With SAS® Grid Computing, SunTrust analysts spend less time moving data
"Analysts should spend their time doing analysis," says Dudley Gwaltney, Manager of Analytical Modeling at SunTrust. "They shouldn't spend time copying files from one place to another because of capacity constraints or be forced to wait for a batch job to be completed or a server to come back online from maintenance. They should be working in a centrally managed computing environment that most effectively addresses workload management, high availability and performance."
SunTrust uses SAS Grid Computing for precisely those reasons. The grid-enabled computing architecture enables Gwaltney and his colleagues to work in an environment where SAS applications and services are guaranteed to be available, resources are prioritized according to demand and jobs are accelerated through parallel processing.
Bottom line: Gwaltney can more effectively do what he's paid to do.
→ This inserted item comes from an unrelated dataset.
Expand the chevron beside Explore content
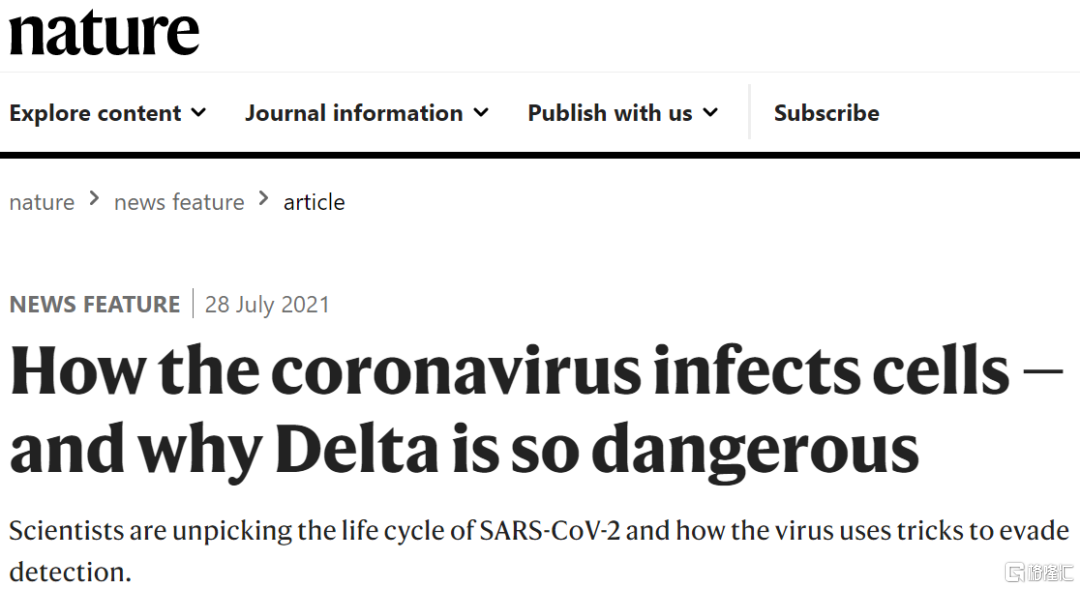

SAS Grid Computing can mean the difference between providing an answer today rather than tomorrow. Dudley Gwaltney Manager of Analytical Modeling SunTrust
All data in one place
Gwaltney leads the analytical modeling team within SunTrust's Client Information Group – a team that supports all lines of business. Its predictive models for upsell, cross-sell, attrition and other marketing activities are data and process intensive. Although Gwaltney's staff is first rate, the computing environment in which they've been working has been lacking.
Under SunTrust's old configuration, servers were allocated based on business function, resulting in sufficient computing resources for some and not others, and an overall lack of flexibility in reassigning servers when more space was needed. Depending on which initiative they’re supporting, Gwaltney's analysts might have to retrieve data from multiple locations and transfer it to other servers for processing.
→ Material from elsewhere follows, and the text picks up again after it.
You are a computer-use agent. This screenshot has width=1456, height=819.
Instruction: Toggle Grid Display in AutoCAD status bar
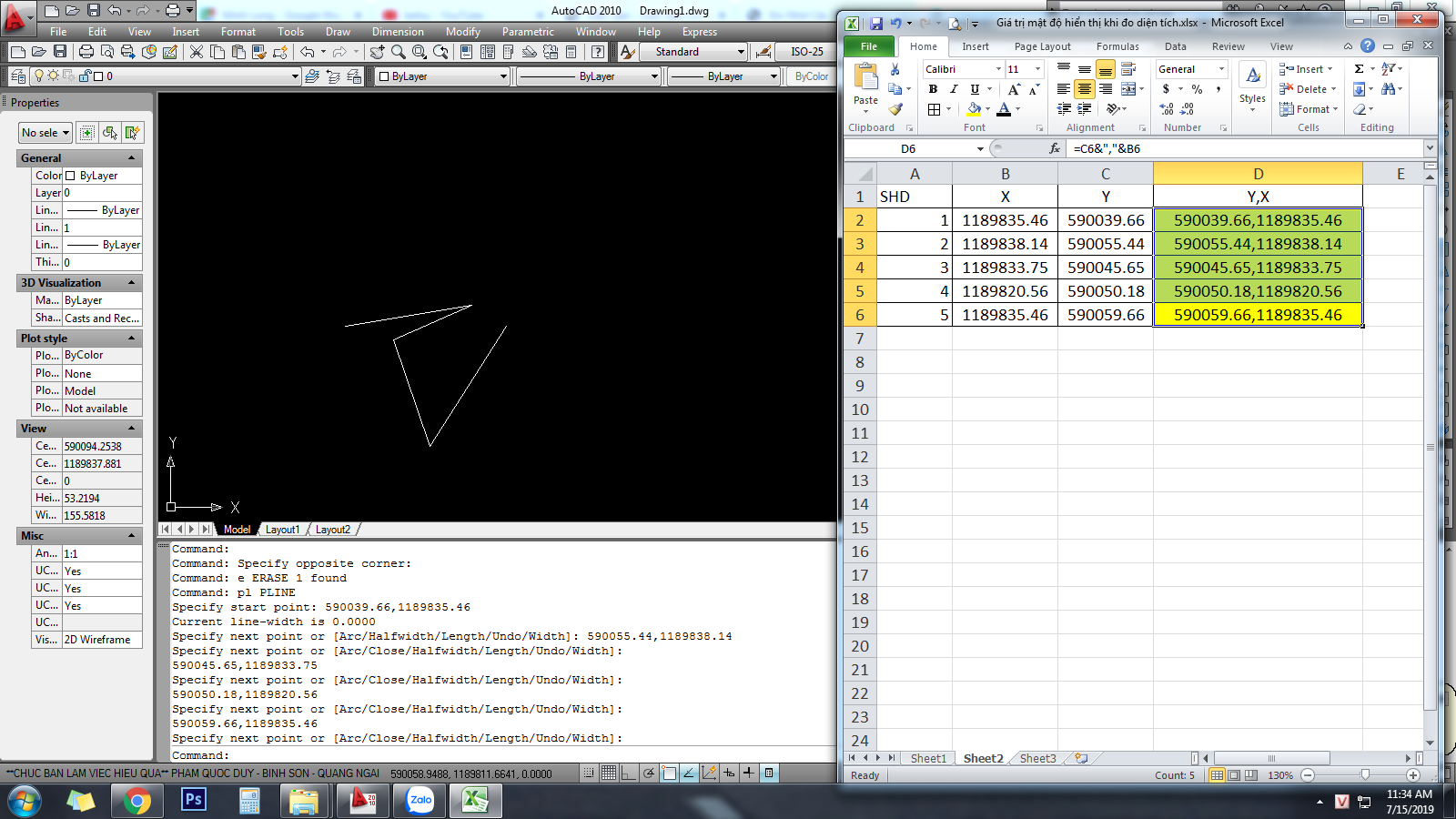[609, 774]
Gwaltney, a longtime SAS Enterprise Guide and SAS Enterprise Miner user, says he regularly deals with files that exceed 10 gigabytes. "It takes quite a while to move that much data between servers, and we're constantly having to move data around." In SunTrust's new grid-enabled computing architecture and cluster file sharing, all the data is in one place. "We also won't be wasting space with duplicate files," Gwaltney says. "That will be a real advantage to both IT and my analytics team."
SunTrust – Facts & Figures
Answers today, not tomorrow
The previous server configuration also meant time lost waiting for a processing resource. Gwaltney and his colleagues regularly have jobs that take seven or eight hours to run. Narrowing that to three or four hours, Gwaltney says, "is the difference between providing an answer today instead of tomorrow. And in our business, that makes quite a difference."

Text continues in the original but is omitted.